Saracho’s play, staged with a fluid cinematic beauty by D-Projects founder Teo Castellanos, explores classism within a subset of the Latinx community. Its two characters are Mexican-American, somewhat alike in the particular sound of their Spanish, in their colloquialisms and slang, and in certain cultural references. And yet, in addition to gender, their lives thus far make them different.
Lucia (Alexandra Acosta), a Mexican-born novelist who moved from Chicago to Los Angeles to make money as a television writer, bristles when she’s called a fresa, suggesting she once was a preppy with money and a maid. She was.

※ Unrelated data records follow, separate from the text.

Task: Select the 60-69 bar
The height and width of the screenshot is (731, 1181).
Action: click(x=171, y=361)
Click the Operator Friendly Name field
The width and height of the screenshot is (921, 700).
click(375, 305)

Abel (Alex Alvarez) is a janitor born in the El Sereno neighborhood of east Los Angeles. He’s a product of his family’s Mexican culture, a man who served his country and his community before an awful, life-changing moment. He gets the job done and doesn’t say much. Until he does.
In the succession of scenes – some fleeting or nearly silent except for the music flowing into Abel’s earbuds, others parsing bias and microaggressions and more – Lucia and Abel slowly develop an after-hours work friendship. He’s reluctant at first, willing to banter with Lucia about bad TV and the cultural deafness of her all-white-male writer’s room but tight-lipped about his personal life. Since her show is set in L.A. with a Latina leading lady and, late addition, a Latino love interest, Lucia soon realizes she can pick Abel’s savvy brain for ideas and authenticity.
That’s where the real trouble begins.
For nearly all of the play’s 95-minute running time, “Fade” is almost effervescent, thanks to Saracho’s gift for comic observations, Castellanos’s smooth and illuminating direction, and the wonderfully detailed work of two truly fine actors.
Like their characters, Acosta and Alvarez are stylistically different. Acosta makes Lucia an over-the-top drama queen. She’s always bursting into her office on the verge of tears, yelling, at her wit’s end about how to circumvent or beat her writers’ room nemesis. Acosta believably takes the audience on Lucia’s journey from frightened neophyte to a professional willing to do anything to claim her power.
As Abel, Alvarez is exquisitely in control. He’s funny, observant, down-to-earth, finally heartbreaking. Simply watching Alvarez react to the emotional roller coaster that is Lucia is a mini master class. Onstage, he’s not pretending to be Abel – he is Abel.
As it draws to a close, “Fade” becomes something closer to the South Central L.A. slang meaning of the word: to murder. In this case, it’s not a person who dies but a friendship. An egregious violation of trust is the weapon, as truth is manipulated into a stereotype. It happens, but it’s painful to watch.
Still, though the effervescence dims, “Fade” provides a thought-provoking, impressively realized exploration of the ways classism and stereotyping pollute our lives.